## Record extracts
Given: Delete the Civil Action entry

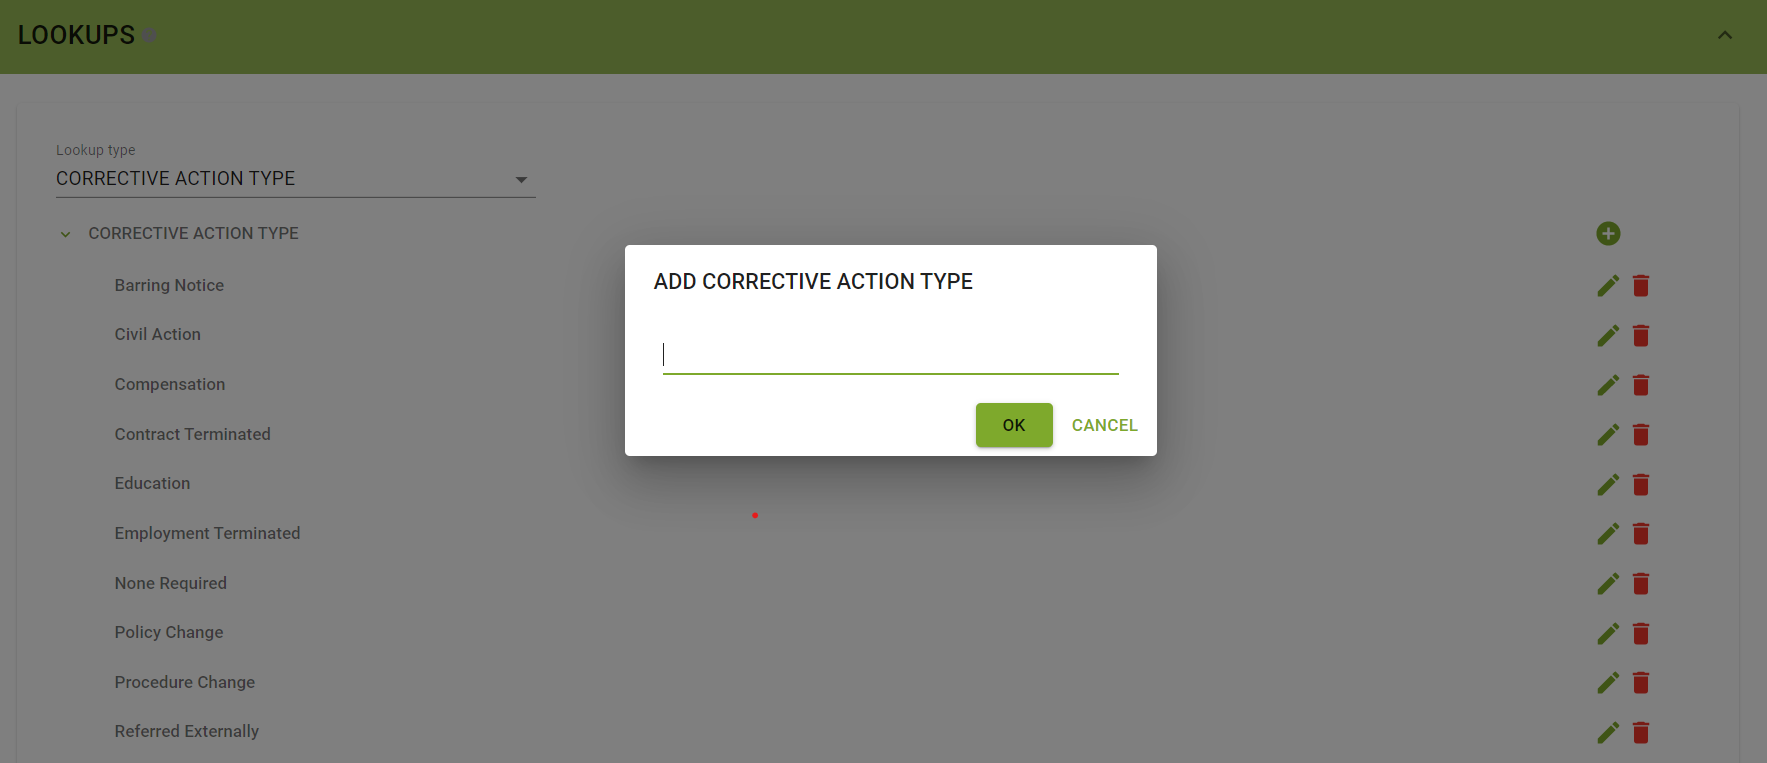Looking at the screenshot, I should (1641, 336).
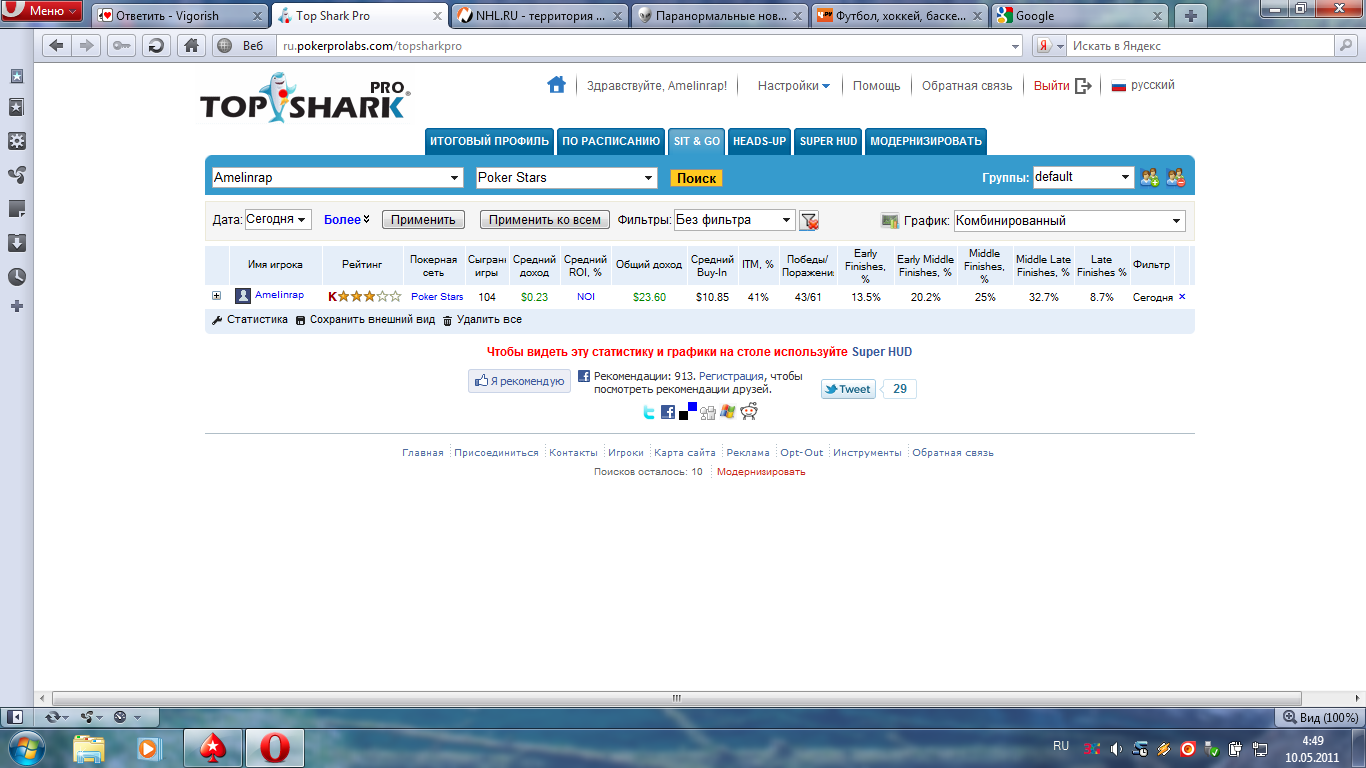Open the Дата dropdown set to Сегодня

point(278,220)
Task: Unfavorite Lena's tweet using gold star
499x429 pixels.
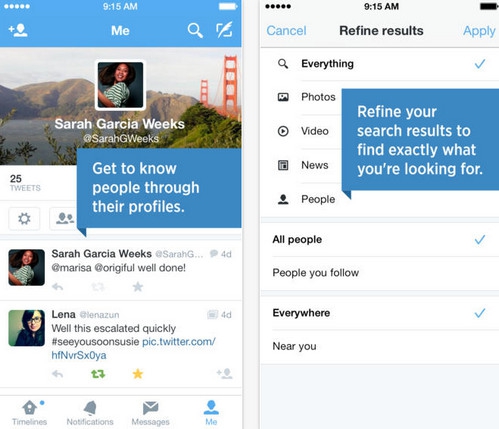Action: (x=138, y=374)
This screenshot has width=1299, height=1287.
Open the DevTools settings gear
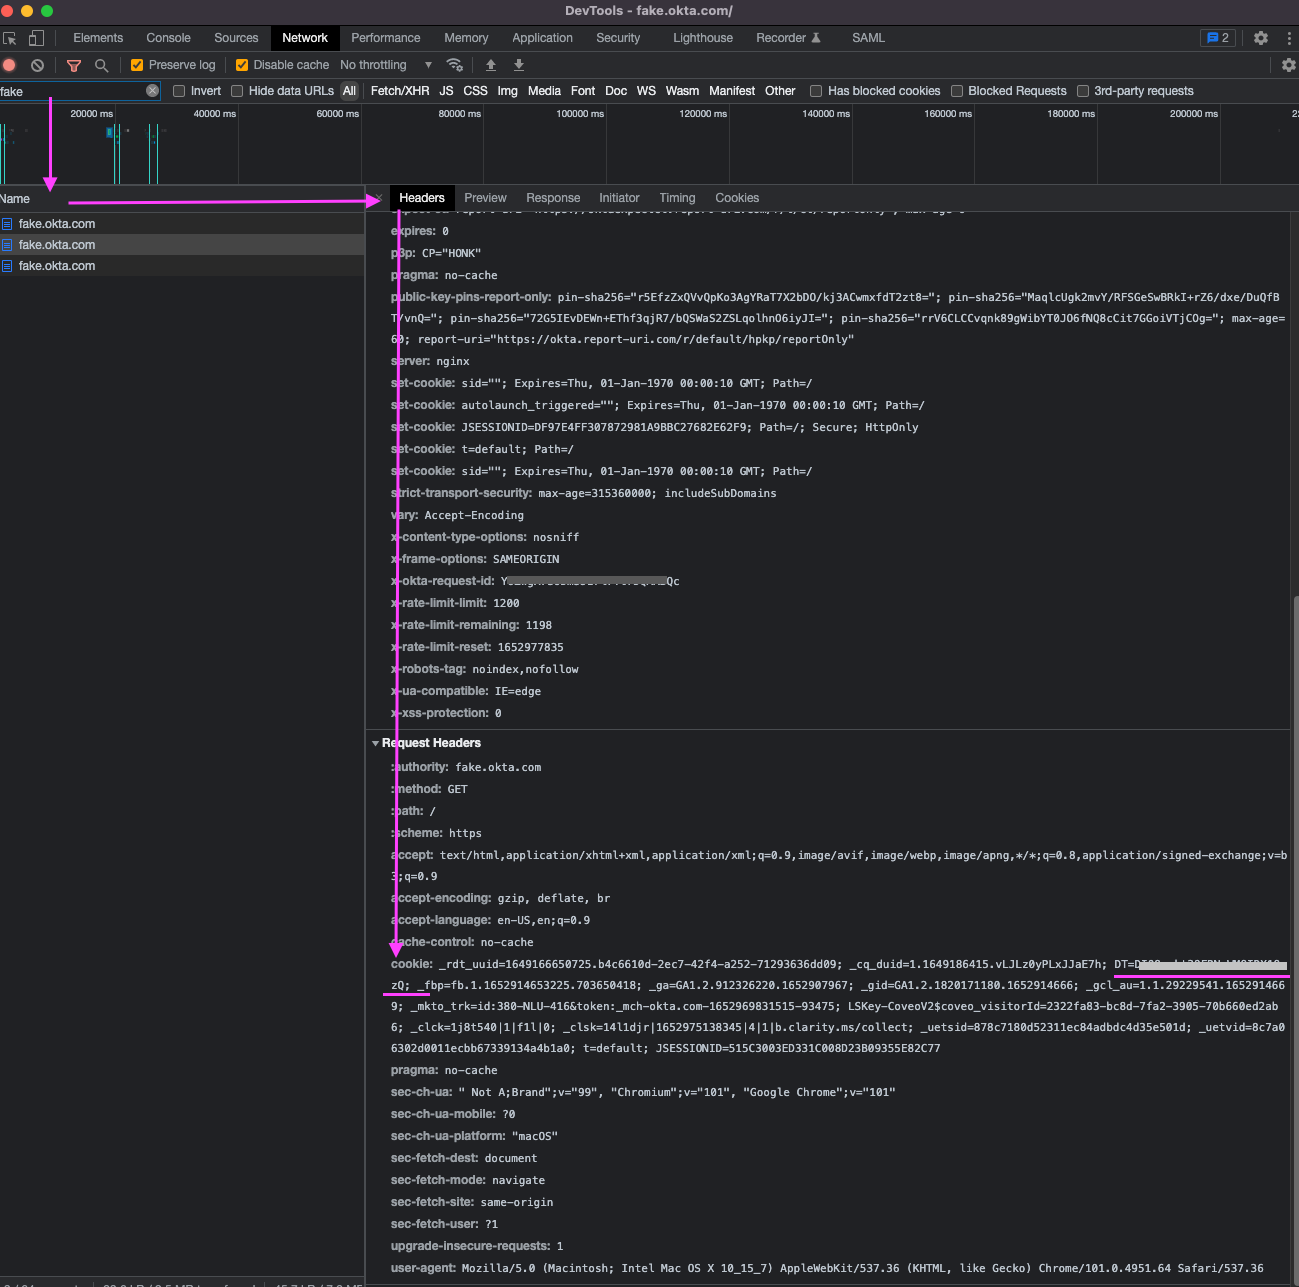(1261, 37)
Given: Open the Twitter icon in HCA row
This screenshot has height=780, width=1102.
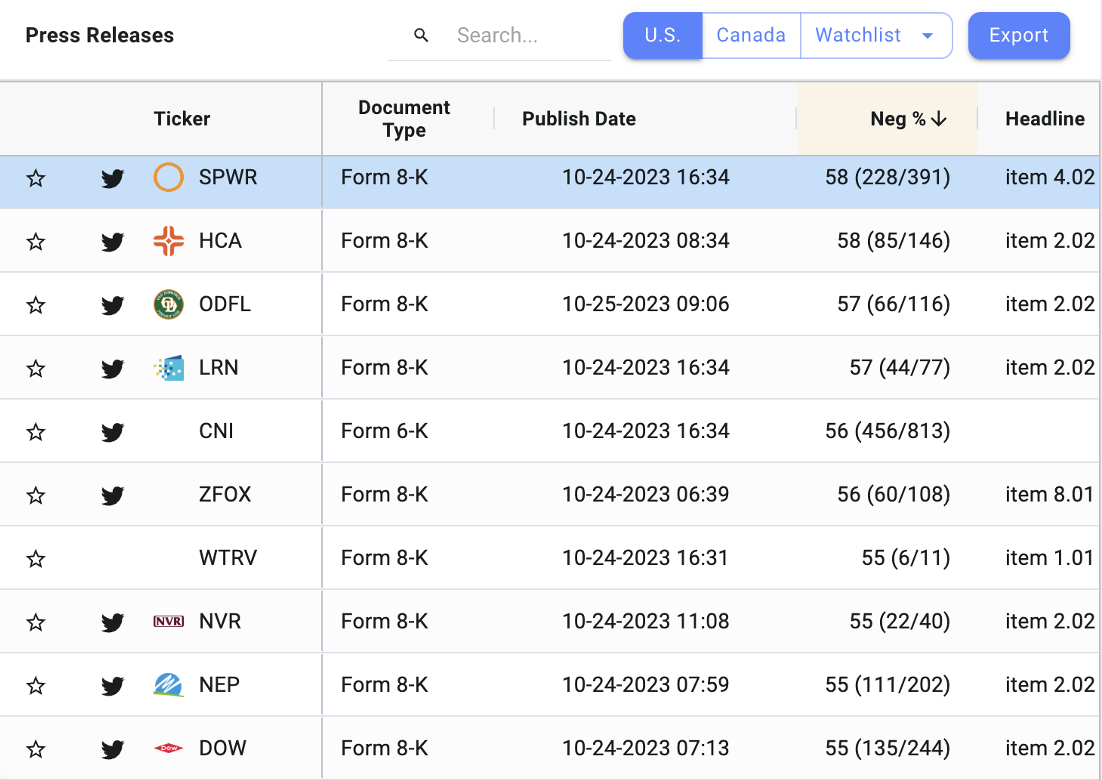Looking at the screenshot, I should 113,242.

## Required action
Pictures do not belong in the copy. Reproduce the rest of the data exactly.

## Reply
Given: Delete the Civil Action entry

Looking at the screenshot, I should (1641, 336).
Open the Дата dropdown set to Сегодня

point(278,220)
Task: Unfavorite Lena's tweet using gold star
499x429 pixels.
Action: (x=138, y=374)
This screenshot has width=1299, height=1287.
Open the DevTools settings gear
(1261, 37)
Given: Open the Twitter icon in HCA row
This screenshot has height=780, width=1102.
Looking at the screenshot, I should 113,242.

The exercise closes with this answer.